IV. Results Expected: After 24 hours, fruiting bodies should have formed from these grafted slugs. Careful examination should show white spores on pink stalks (from grafted slugs with pink anteriors and white posteriors) and slugs with pink spores on white stalks (from grafted slugs with white anteriors and pink posteriors).
Observation of fruiting bodies on the plates from which the slugs were removed should show all white fruiting bodies on the E. coli plates and all pink fruiting bodies on the S. marcescens plates.

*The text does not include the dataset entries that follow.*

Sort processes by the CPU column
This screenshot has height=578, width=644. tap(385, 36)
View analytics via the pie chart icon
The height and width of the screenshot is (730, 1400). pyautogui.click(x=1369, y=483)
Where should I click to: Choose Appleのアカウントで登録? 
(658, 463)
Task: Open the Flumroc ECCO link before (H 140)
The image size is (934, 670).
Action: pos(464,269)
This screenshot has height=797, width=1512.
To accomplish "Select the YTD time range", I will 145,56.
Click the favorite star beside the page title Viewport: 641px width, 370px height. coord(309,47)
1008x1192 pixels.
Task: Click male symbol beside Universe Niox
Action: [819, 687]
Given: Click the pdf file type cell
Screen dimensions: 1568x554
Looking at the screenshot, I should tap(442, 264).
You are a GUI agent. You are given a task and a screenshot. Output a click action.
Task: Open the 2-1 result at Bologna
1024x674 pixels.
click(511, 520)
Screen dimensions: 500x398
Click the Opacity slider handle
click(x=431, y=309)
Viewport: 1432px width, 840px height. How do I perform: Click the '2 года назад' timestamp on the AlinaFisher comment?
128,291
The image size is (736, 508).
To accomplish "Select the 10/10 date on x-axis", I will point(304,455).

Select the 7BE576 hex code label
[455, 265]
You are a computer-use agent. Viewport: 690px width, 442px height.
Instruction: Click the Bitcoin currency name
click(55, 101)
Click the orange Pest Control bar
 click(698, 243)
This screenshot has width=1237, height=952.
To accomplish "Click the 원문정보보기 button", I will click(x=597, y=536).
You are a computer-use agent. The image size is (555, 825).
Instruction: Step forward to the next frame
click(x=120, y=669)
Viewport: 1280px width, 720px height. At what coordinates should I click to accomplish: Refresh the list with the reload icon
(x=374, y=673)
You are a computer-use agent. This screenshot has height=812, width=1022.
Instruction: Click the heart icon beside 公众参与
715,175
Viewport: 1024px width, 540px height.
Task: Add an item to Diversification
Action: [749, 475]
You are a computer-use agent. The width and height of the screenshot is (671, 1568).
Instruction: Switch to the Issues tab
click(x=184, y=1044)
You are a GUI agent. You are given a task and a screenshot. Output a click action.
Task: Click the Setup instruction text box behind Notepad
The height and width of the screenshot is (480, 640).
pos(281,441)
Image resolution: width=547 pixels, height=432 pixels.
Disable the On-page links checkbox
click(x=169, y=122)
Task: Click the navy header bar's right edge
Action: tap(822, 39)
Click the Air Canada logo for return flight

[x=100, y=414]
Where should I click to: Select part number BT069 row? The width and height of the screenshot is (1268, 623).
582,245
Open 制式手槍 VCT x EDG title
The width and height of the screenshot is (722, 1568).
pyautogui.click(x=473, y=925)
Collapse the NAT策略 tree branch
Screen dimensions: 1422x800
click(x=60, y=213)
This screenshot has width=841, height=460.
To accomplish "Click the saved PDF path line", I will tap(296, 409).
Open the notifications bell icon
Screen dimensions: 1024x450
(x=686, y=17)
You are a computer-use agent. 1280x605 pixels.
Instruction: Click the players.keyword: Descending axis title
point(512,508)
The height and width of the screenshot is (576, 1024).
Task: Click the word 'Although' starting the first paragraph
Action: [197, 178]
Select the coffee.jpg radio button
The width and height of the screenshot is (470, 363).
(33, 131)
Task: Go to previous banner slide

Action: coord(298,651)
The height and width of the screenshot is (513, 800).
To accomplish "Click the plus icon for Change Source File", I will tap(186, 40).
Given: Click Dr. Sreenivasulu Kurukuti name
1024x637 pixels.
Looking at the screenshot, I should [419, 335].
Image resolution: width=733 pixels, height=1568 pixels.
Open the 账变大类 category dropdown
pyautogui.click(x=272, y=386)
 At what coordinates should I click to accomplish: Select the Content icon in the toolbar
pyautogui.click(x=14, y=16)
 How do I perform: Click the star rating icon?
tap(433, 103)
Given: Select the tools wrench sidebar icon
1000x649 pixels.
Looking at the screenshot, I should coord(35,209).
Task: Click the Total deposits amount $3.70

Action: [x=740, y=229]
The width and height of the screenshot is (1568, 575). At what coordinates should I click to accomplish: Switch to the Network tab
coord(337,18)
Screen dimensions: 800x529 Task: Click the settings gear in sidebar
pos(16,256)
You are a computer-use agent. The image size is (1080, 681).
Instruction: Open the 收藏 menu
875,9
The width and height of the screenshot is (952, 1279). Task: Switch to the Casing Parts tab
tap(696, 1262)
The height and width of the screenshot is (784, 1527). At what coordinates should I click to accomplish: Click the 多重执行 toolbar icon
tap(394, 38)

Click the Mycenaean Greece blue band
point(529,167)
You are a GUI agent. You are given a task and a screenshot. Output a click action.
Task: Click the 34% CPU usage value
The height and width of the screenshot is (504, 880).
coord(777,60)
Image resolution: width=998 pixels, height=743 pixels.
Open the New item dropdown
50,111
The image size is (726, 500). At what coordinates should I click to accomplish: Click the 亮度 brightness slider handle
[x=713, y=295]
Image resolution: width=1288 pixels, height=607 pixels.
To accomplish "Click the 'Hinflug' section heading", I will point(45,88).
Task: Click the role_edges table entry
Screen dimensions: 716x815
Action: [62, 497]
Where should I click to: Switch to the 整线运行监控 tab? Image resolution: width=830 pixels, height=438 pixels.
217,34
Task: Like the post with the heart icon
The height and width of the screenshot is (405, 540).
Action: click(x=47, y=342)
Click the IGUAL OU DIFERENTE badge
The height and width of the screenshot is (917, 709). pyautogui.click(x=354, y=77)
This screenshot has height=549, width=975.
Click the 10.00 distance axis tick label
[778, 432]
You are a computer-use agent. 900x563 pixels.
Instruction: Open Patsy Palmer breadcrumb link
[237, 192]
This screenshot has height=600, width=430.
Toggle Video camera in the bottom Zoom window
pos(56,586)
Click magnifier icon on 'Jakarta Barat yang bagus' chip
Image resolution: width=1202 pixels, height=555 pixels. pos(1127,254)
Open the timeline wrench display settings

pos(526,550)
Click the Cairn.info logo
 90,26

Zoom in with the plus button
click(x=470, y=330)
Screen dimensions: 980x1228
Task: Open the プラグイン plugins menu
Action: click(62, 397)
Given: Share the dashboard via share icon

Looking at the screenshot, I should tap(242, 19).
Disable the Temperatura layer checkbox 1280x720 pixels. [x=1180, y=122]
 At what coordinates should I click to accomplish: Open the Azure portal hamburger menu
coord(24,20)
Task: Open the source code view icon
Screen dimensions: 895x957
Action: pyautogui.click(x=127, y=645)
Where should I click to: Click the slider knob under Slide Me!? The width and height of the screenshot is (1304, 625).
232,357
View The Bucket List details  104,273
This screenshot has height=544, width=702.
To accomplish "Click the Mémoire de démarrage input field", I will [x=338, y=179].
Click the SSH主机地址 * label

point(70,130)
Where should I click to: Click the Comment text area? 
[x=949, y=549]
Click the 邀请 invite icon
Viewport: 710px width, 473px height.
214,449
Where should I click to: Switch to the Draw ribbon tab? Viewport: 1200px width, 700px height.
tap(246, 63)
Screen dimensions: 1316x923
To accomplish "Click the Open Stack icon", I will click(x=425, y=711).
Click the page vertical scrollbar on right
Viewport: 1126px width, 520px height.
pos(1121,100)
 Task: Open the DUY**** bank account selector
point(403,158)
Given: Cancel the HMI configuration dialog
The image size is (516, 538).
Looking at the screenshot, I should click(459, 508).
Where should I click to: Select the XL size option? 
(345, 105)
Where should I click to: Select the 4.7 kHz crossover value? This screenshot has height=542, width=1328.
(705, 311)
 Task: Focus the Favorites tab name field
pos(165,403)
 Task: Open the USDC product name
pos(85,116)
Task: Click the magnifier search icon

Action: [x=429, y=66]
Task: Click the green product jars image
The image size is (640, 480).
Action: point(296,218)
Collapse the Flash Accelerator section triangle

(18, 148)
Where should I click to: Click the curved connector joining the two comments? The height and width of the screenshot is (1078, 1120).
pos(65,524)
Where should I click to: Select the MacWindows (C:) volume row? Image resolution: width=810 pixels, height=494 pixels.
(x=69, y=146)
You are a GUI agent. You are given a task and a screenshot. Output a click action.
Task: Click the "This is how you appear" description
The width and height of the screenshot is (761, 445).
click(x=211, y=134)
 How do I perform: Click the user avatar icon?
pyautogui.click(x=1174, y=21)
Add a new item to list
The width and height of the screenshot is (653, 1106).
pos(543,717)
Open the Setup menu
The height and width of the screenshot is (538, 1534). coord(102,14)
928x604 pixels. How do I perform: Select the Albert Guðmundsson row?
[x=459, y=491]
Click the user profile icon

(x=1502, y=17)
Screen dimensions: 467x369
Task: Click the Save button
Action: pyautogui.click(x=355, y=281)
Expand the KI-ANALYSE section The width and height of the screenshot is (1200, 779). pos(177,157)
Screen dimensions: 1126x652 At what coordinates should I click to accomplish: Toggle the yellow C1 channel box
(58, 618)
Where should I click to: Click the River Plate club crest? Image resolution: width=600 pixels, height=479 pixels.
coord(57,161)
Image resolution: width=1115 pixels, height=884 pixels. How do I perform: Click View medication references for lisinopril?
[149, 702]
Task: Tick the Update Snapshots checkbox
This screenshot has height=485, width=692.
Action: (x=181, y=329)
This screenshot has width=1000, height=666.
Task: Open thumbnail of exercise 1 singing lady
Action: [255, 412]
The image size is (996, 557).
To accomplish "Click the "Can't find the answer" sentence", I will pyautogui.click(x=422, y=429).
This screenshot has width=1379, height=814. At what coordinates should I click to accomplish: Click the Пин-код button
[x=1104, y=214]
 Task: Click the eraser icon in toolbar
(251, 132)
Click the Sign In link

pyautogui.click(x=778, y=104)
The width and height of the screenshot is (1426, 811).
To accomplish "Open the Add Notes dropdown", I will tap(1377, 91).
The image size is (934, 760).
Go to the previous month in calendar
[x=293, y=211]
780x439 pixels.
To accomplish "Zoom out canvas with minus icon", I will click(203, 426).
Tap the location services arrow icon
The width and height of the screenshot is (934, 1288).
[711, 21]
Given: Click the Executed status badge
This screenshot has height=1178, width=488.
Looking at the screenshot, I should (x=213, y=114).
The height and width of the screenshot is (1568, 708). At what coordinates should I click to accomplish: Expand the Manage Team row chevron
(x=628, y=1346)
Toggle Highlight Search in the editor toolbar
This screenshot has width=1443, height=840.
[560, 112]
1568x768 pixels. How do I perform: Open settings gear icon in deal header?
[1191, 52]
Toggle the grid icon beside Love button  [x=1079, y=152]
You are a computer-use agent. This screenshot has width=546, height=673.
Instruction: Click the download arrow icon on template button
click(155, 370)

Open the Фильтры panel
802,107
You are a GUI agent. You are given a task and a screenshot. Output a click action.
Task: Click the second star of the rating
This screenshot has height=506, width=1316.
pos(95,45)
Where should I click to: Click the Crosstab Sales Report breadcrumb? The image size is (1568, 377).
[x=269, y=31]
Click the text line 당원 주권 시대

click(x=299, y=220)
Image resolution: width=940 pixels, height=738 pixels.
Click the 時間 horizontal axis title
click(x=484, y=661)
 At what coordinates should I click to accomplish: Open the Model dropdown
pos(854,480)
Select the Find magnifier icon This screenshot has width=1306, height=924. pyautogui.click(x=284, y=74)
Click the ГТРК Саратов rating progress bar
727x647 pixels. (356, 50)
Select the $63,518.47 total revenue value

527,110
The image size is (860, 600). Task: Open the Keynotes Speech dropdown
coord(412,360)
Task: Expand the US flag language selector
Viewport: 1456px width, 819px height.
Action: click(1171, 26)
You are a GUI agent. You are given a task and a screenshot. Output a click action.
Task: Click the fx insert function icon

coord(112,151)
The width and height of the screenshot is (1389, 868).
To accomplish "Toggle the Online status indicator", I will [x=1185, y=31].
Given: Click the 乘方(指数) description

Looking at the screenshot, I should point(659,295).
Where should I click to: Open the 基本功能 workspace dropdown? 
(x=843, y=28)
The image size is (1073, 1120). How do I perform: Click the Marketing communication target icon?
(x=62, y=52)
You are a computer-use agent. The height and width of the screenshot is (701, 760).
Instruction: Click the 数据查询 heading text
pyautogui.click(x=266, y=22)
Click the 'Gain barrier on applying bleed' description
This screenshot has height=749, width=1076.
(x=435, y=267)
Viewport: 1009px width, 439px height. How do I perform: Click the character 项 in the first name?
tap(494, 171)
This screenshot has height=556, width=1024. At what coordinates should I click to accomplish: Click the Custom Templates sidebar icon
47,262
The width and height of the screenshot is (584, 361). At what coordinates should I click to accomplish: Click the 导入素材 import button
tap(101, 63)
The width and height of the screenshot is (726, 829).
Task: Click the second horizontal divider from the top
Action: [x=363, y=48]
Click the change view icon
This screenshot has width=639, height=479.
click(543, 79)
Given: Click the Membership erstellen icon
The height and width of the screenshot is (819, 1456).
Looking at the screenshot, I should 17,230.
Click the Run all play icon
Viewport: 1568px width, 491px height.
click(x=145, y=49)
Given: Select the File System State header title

V. Cautionary Notes: If the grafted slugs get significantly disorganized during transfer or the grafting process itself, they may go back to a vegetative mode and reorganize such that the differentiation of the two cell types by color will be difficult (they can become randomly reorganized within a newly-formed slug).
VI. Reference:
Bonner, J. T. 1967. The Cellular Slime Molds. Princeton University Press, New Jersey.
Raper, K.B. 1984. The Dictyostelids. p. 146-149. Princeton University Press, New Jersey.